# DATA LISTING
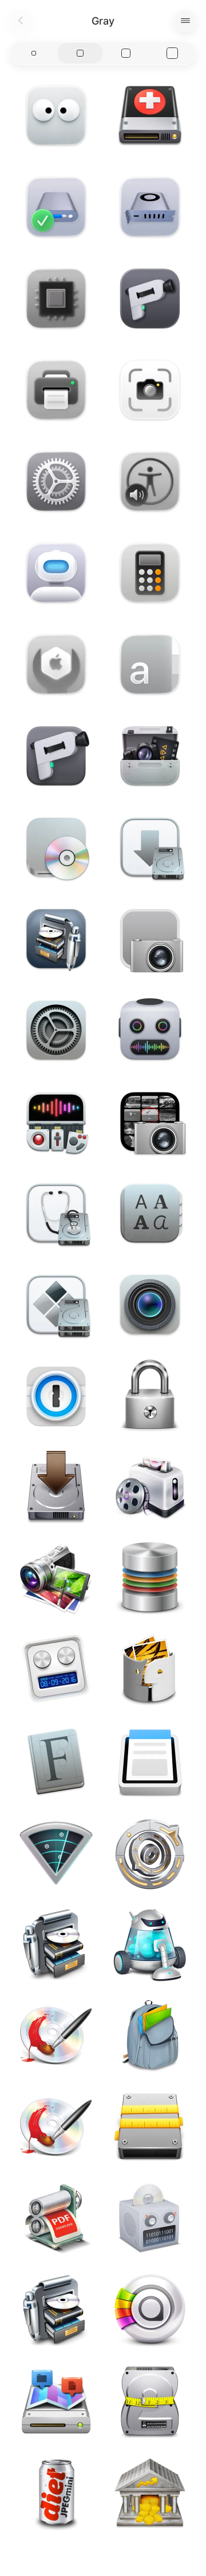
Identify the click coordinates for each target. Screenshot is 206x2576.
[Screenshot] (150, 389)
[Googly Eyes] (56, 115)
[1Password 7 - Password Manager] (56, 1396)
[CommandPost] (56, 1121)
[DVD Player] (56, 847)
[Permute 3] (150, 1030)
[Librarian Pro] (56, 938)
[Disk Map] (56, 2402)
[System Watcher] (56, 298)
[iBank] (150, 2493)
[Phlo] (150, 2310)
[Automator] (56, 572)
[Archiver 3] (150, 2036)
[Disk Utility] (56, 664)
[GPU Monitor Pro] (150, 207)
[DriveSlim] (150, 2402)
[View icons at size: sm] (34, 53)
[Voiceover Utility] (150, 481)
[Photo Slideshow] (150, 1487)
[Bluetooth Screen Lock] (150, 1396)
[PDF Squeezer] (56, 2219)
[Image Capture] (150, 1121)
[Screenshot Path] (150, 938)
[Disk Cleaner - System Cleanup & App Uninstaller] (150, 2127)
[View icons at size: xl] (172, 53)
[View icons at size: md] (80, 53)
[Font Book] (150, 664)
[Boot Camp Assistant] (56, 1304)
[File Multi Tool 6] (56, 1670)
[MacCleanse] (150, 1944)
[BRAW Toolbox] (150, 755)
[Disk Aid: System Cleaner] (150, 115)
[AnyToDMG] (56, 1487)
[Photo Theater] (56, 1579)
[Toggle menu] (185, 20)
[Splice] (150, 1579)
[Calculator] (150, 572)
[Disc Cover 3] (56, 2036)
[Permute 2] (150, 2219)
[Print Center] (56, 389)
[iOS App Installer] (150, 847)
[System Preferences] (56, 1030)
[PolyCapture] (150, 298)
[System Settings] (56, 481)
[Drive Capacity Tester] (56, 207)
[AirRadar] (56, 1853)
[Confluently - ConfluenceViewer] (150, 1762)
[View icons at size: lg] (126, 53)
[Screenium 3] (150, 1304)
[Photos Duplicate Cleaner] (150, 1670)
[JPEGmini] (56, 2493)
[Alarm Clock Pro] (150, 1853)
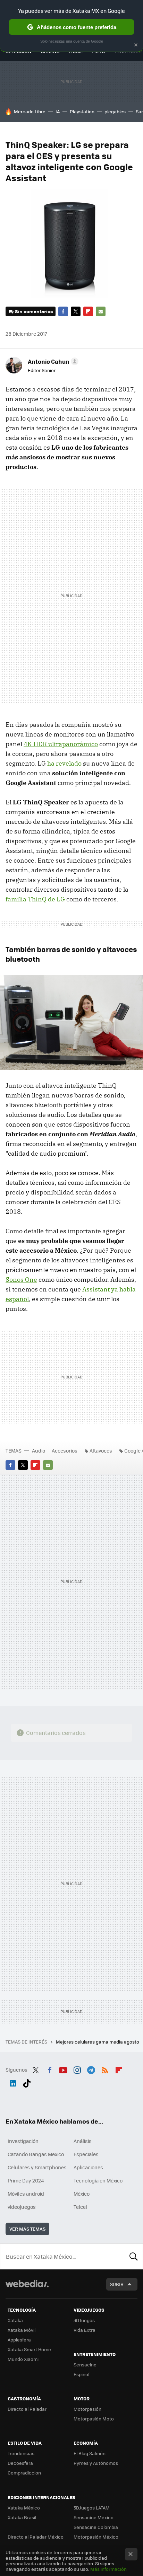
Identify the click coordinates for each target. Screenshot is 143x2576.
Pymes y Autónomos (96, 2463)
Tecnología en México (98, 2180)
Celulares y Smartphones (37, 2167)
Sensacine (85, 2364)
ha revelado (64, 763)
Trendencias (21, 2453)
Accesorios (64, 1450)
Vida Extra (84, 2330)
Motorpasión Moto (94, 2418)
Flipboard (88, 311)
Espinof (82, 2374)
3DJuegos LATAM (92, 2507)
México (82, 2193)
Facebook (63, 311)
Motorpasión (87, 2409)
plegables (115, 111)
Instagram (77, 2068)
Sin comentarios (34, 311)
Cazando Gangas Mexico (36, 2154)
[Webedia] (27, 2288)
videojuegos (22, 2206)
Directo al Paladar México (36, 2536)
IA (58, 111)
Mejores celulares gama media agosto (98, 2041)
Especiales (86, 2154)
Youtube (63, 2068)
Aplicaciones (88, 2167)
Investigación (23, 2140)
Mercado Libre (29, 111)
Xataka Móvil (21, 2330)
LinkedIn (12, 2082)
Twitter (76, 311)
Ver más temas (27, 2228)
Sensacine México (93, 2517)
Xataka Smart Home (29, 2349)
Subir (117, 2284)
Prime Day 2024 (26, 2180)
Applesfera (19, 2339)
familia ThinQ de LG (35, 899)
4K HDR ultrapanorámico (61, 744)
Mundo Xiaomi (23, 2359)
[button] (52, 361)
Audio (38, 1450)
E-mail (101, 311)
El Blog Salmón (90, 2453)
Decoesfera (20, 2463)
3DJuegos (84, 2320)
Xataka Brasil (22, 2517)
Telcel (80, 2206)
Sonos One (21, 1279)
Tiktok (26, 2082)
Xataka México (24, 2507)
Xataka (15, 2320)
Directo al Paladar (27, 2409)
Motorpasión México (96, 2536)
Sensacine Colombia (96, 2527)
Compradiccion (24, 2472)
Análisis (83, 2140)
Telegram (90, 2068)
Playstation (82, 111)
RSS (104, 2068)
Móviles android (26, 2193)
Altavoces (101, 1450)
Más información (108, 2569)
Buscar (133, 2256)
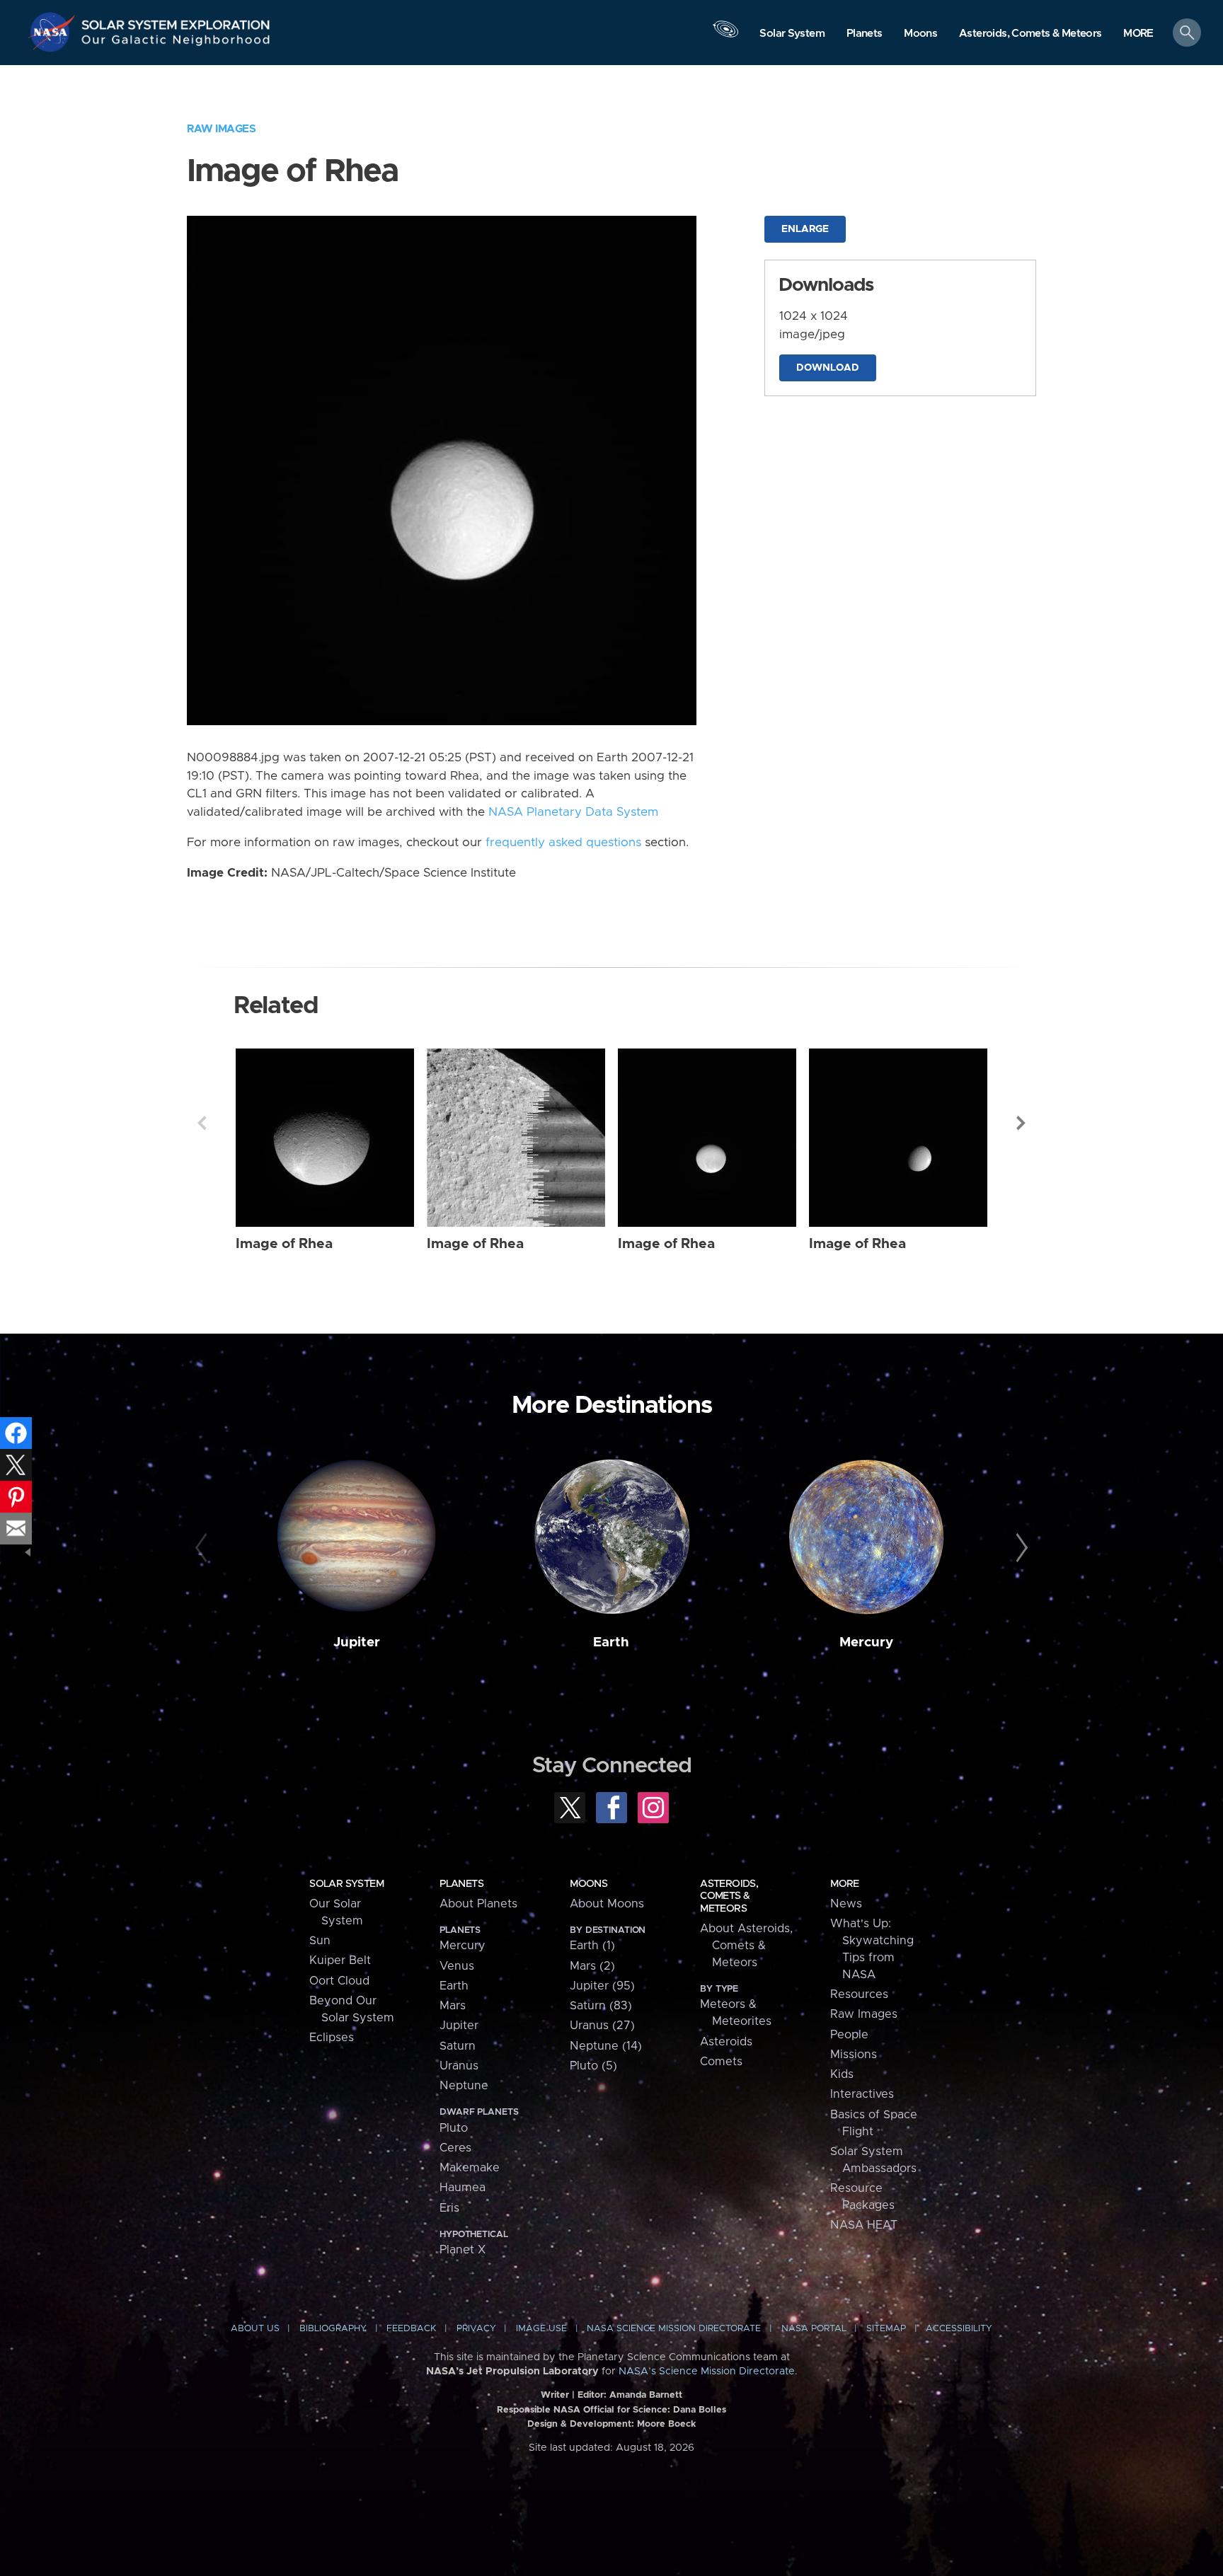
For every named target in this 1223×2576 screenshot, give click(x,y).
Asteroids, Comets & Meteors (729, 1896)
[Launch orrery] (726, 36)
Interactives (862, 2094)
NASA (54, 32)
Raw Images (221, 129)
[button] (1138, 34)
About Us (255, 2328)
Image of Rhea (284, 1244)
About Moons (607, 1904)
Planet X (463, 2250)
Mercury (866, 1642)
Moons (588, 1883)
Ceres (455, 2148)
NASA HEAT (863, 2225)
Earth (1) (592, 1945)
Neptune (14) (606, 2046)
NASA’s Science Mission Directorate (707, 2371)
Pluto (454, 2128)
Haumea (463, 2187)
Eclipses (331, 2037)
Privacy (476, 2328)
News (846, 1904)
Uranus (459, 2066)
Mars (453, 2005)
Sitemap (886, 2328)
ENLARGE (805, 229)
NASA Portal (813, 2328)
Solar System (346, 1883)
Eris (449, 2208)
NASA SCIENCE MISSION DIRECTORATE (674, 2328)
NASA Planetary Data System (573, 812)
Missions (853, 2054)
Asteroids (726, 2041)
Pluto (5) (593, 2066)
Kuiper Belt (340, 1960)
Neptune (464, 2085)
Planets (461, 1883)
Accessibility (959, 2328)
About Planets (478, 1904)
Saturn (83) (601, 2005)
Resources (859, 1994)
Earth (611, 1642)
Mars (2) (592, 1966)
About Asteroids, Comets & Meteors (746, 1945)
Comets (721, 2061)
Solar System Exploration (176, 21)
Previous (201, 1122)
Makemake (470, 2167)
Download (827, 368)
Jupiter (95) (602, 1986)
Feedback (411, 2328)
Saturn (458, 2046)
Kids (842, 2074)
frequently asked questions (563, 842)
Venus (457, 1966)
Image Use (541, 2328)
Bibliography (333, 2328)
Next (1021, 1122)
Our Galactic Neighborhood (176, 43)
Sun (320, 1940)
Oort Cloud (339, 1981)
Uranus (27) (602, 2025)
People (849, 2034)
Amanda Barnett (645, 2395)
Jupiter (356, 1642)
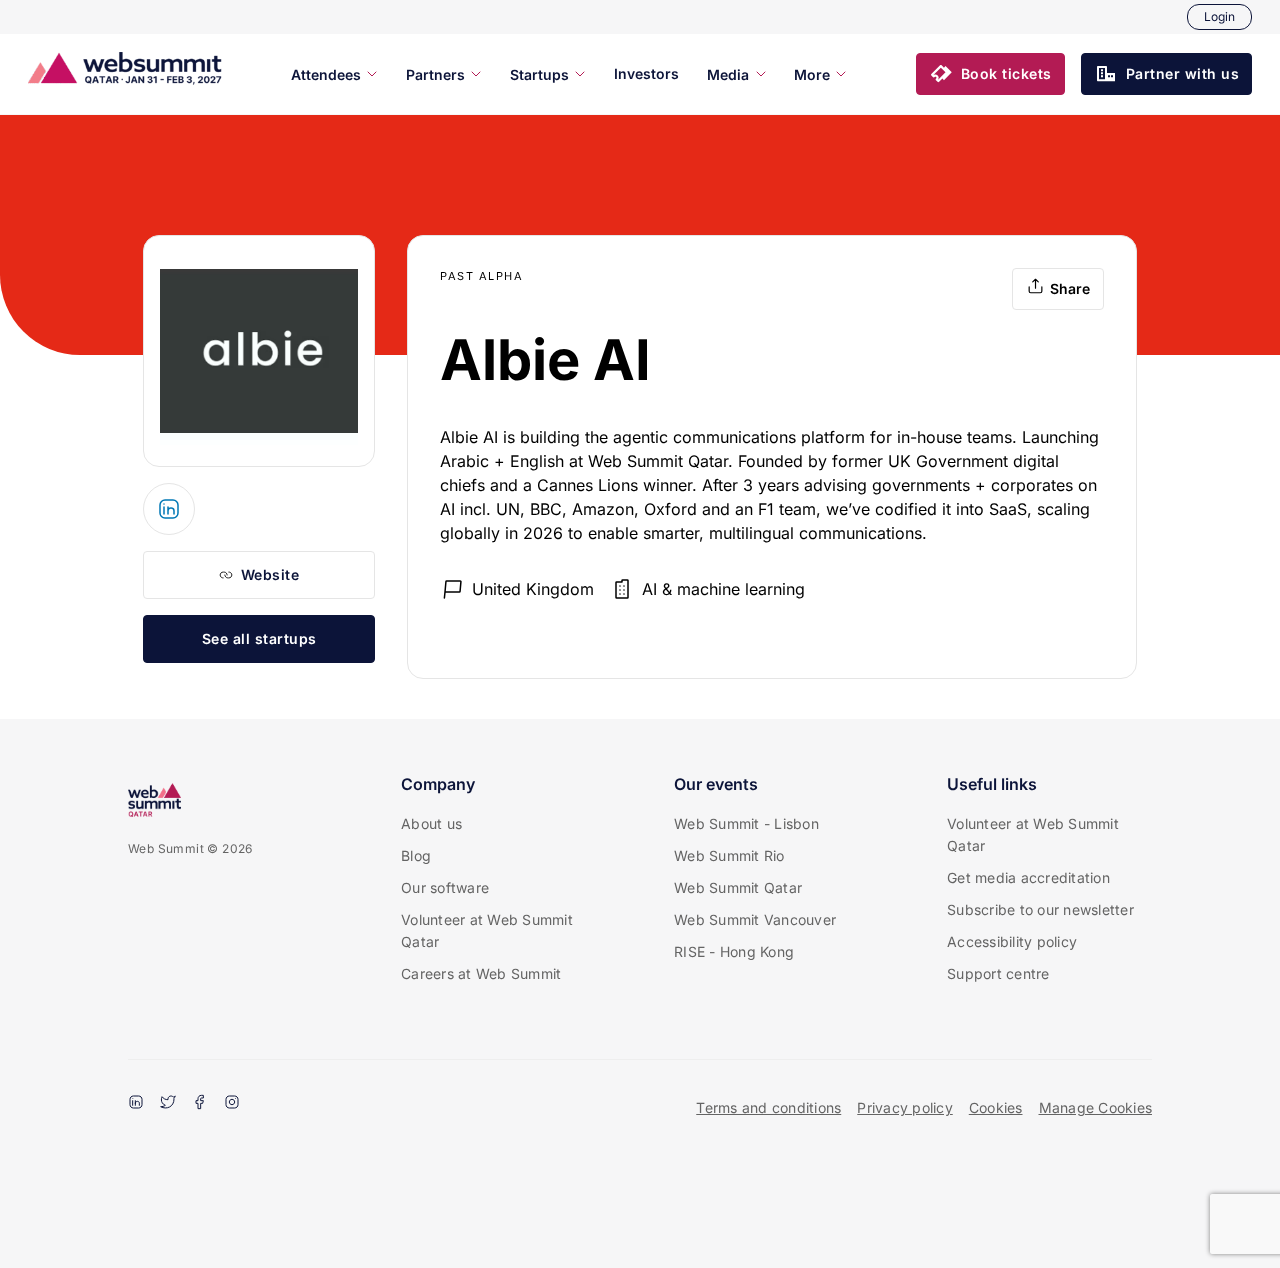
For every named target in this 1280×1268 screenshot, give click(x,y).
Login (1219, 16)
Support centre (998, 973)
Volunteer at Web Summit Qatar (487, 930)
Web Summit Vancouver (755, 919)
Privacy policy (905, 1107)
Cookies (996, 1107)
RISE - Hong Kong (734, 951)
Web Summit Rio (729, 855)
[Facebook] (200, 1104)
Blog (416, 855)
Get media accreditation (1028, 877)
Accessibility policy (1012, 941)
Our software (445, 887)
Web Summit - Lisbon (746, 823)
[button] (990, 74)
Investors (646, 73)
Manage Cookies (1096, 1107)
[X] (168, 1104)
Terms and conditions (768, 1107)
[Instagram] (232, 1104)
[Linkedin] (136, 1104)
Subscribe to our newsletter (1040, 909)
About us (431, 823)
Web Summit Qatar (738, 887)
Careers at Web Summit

# WHAT YOU HAVE TO DO
Among the records, find every line holding the word "Qatar" and copy it.

# YOUR RESPONSE
Volunteer at Web Summit Qatar (487, 930)
Web Summit Qatar (738, 887)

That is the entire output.